Entries from a dataset:
#####

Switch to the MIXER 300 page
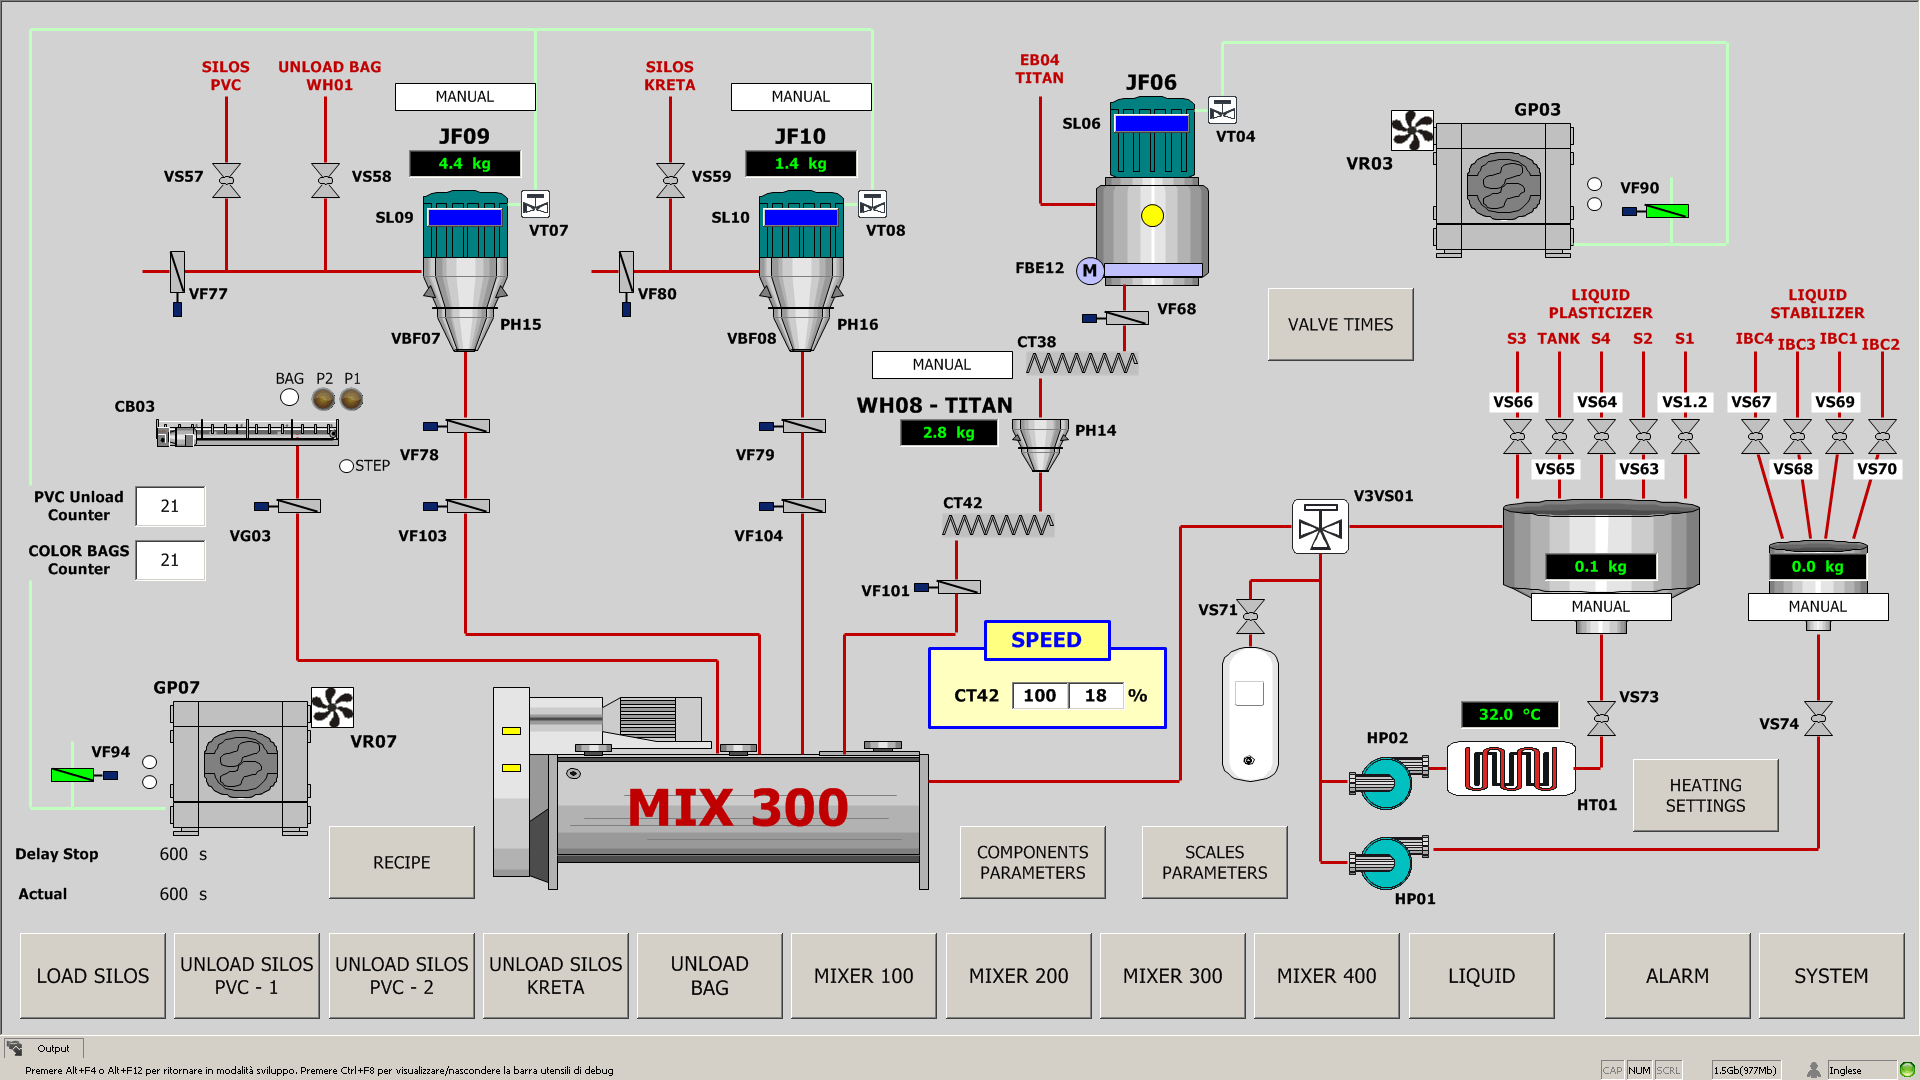This screenshot has width=1920, height=1080. tap(1172, 976)
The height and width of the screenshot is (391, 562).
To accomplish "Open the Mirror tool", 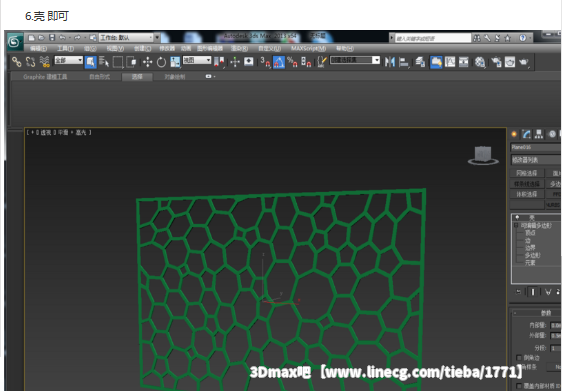I will (390, 62).
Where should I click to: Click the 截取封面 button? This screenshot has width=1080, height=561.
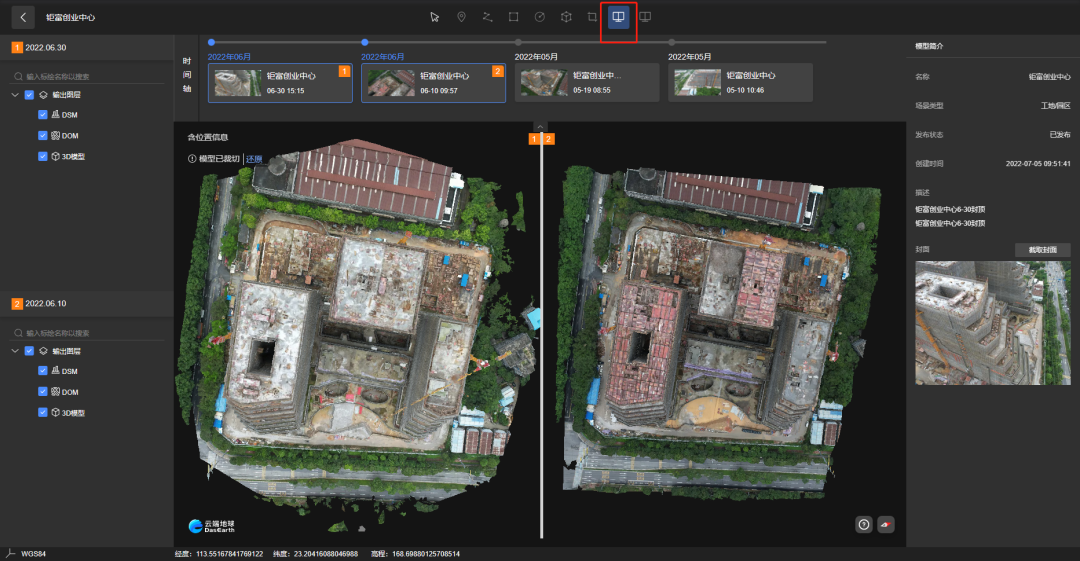coord(1043,249)
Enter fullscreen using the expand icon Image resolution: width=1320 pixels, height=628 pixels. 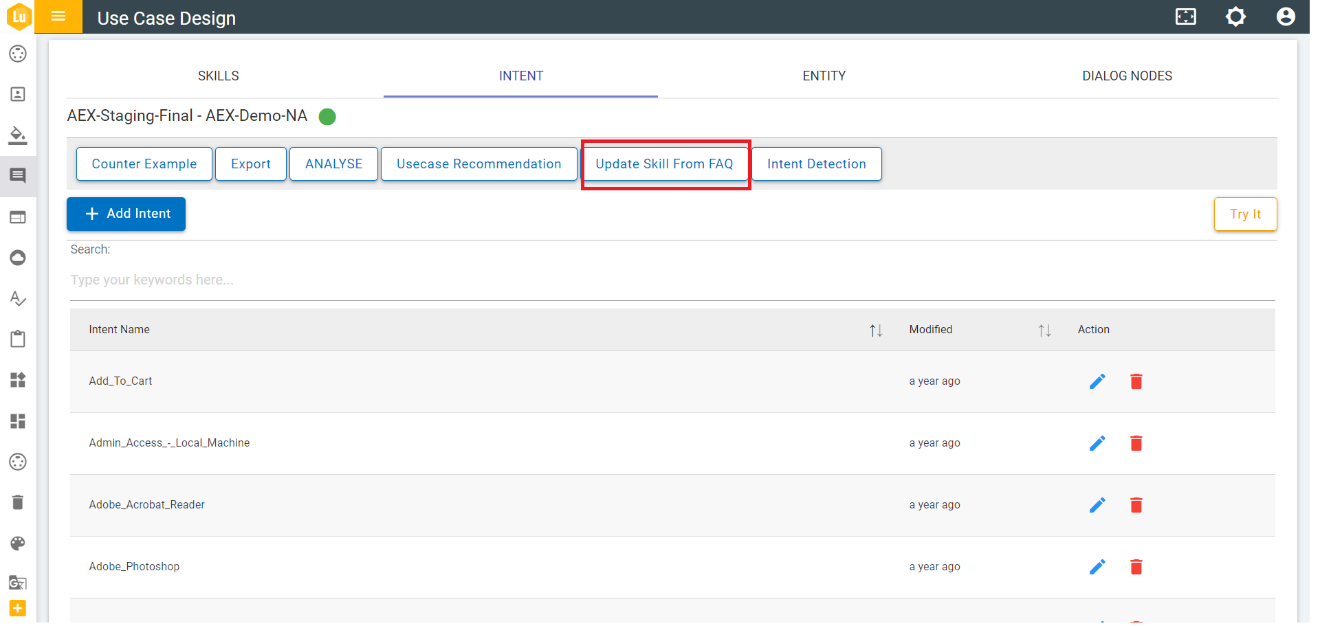pos(1185,17)
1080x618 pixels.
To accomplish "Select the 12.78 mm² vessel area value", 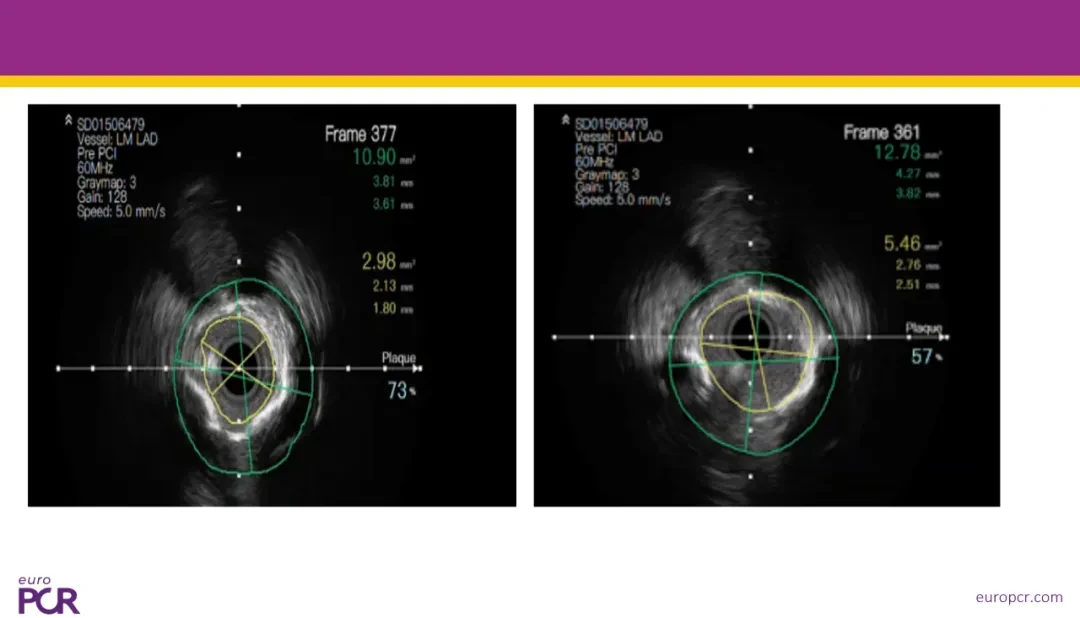I will click(x=908, y=152).
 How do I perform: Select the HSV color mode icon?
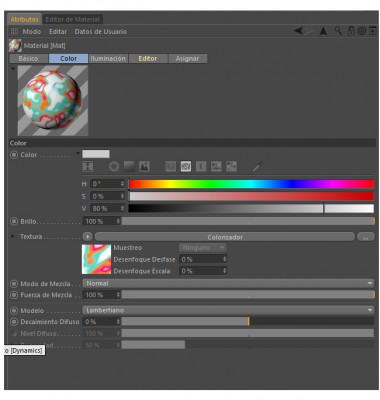186,166
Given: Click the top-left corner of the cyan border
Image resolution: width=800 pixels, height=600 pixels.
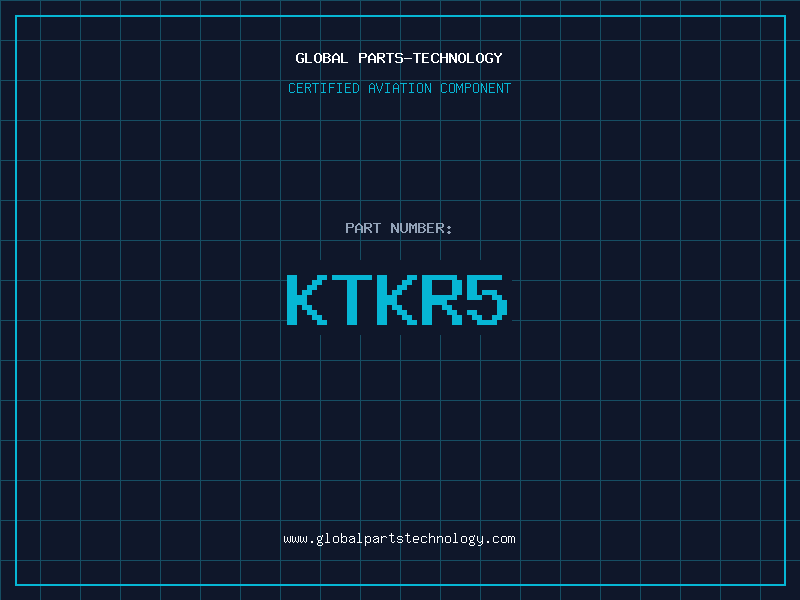Looking at the screenshot, I should pyautogui.click(x=15, y=15).
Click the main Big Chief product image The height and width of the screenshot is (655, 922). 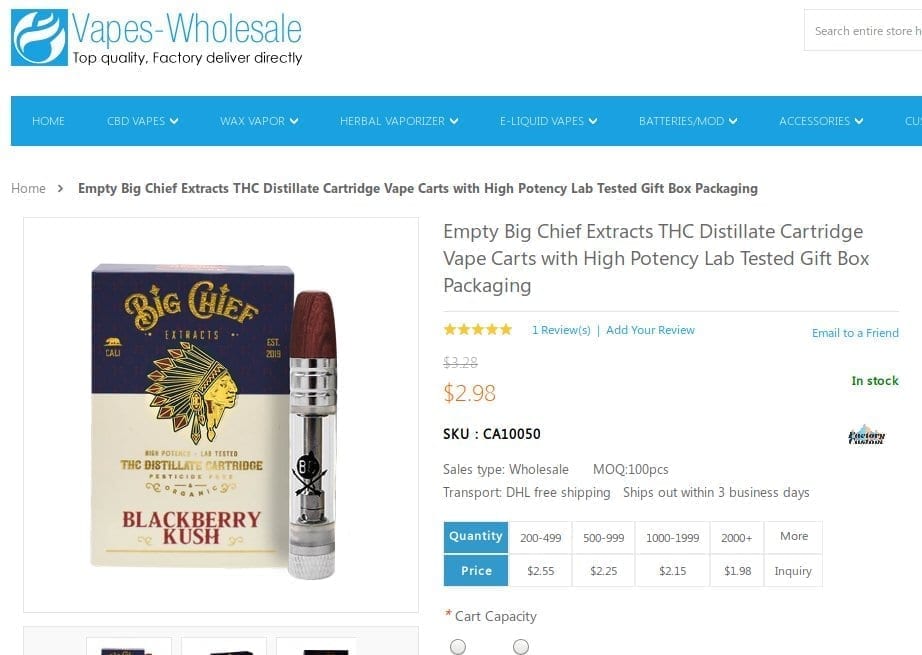tap(221, 415)
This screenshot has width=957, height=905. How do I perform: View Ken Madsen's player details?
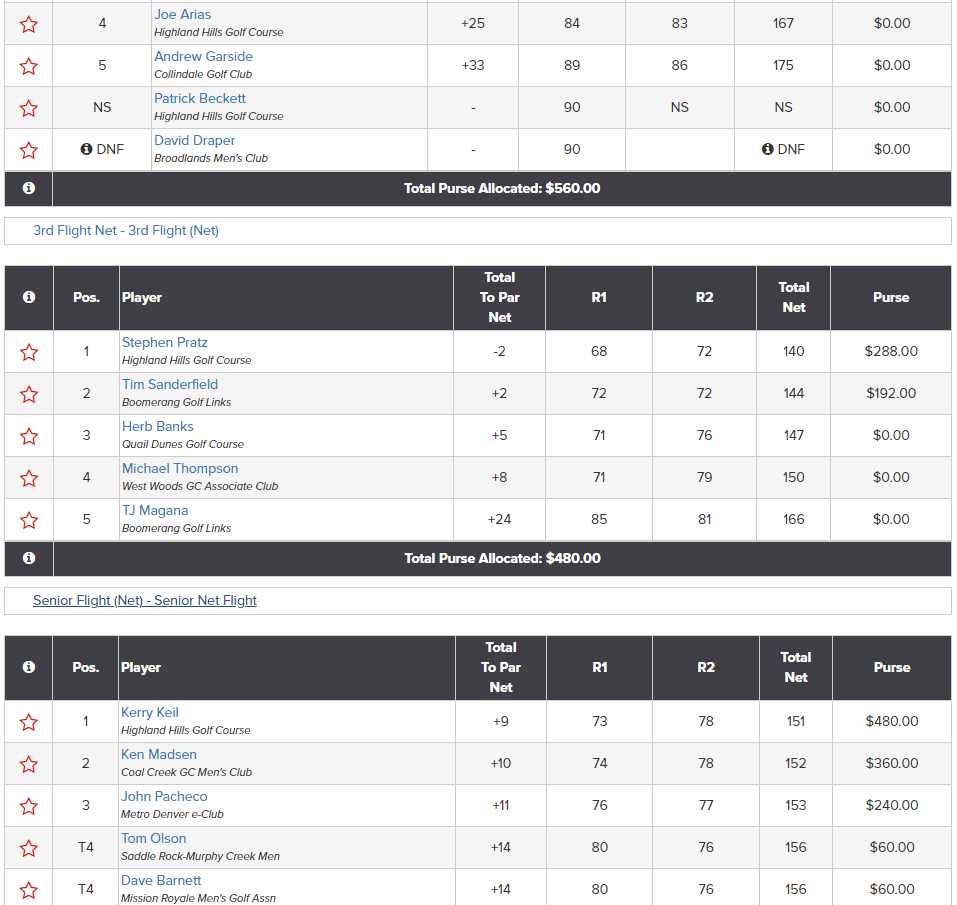coord(159,755)

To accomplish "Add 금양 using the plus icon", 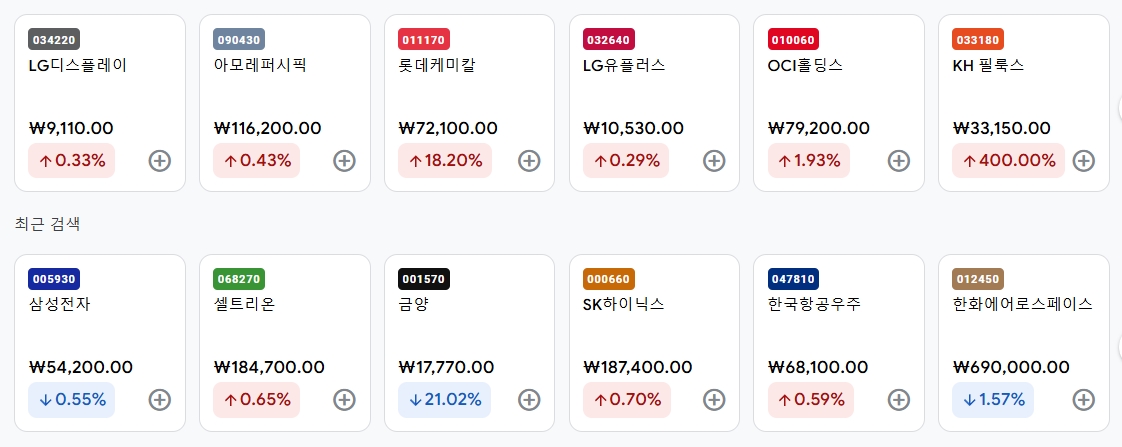I will pos(529,400).
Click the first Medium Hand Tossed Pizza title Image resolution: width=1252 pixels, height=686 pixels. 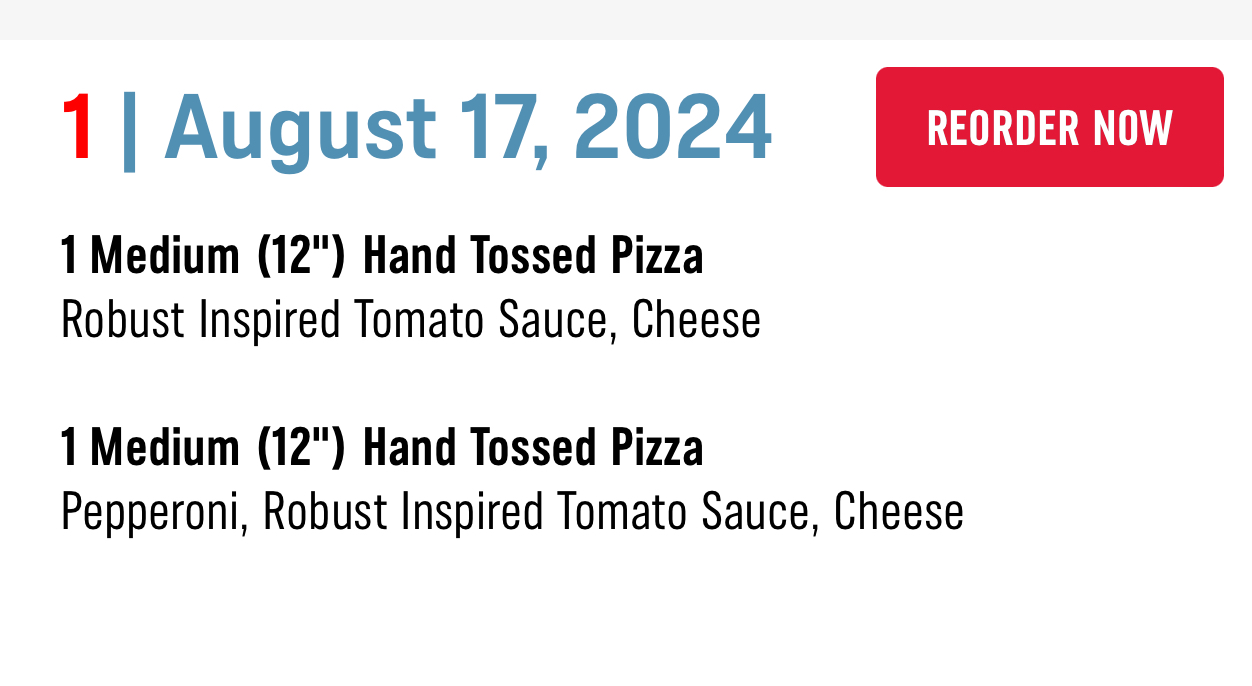tap(382, 257)
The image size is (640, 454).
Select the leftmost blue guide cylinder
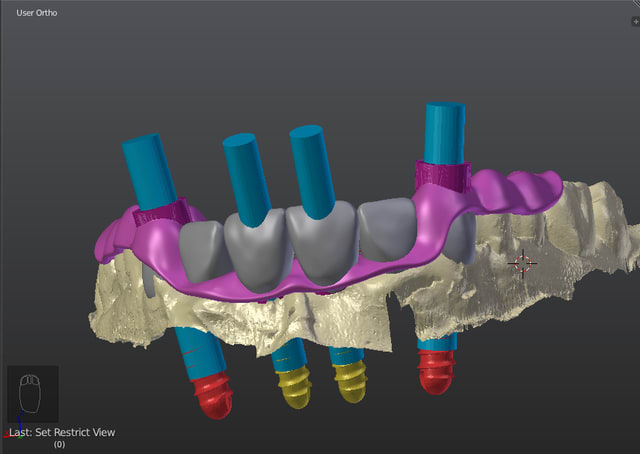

#####

*WORK TO DO*: Rewrite the material from the line with "The image size is (640, 454)." through the end, putting "rightmost" in place of "leftmost" and keeping everything else the same. Omit the pictures.

*REPLY TO THE EXERCISE*:
The image size is (640, 454).
Select the rightmost blue guide cylinder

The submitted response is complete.